_Work instruction:_ Copy each entry below unchanged; the images do not go in the copy.
*** Opening Supplied records ***
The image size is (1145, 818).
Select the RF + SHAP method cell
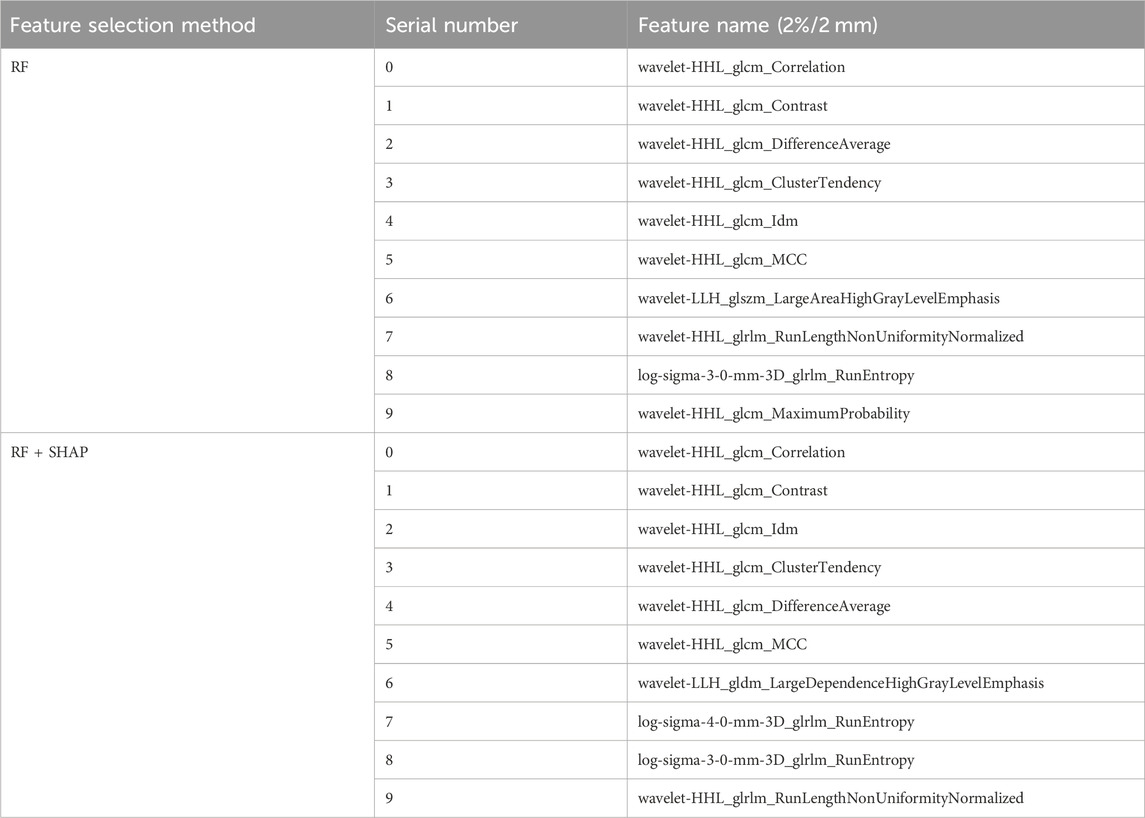click(187, 625)
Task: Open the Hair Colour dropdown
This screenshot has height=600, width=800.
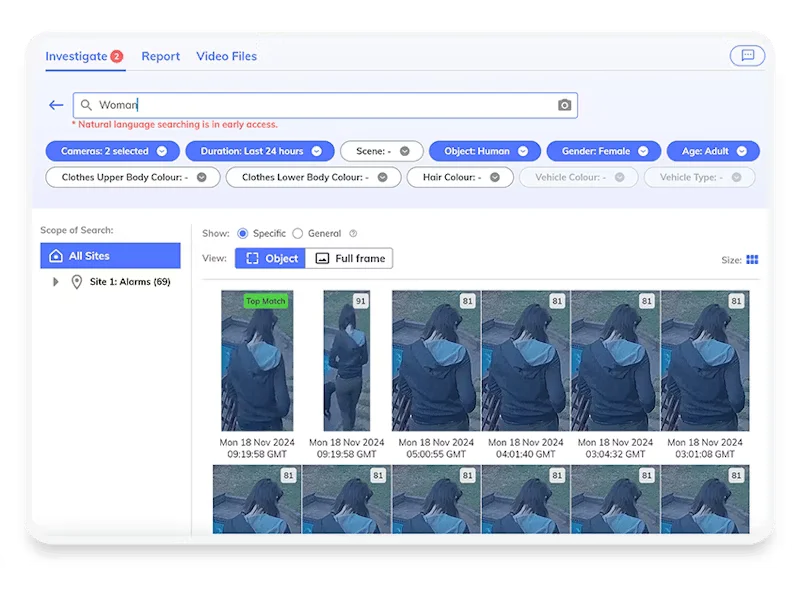Action: (x=460, y=177)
*** Closing Supplied records ***
_Solution to the exercise:_
The image size is (1145, 818).
Select the RF + SHAP method cell
click(187, 625)
Task: Open the Hair Colour dropdown
This screenshot has height=600, width=800.
Action: (x=460, y=177)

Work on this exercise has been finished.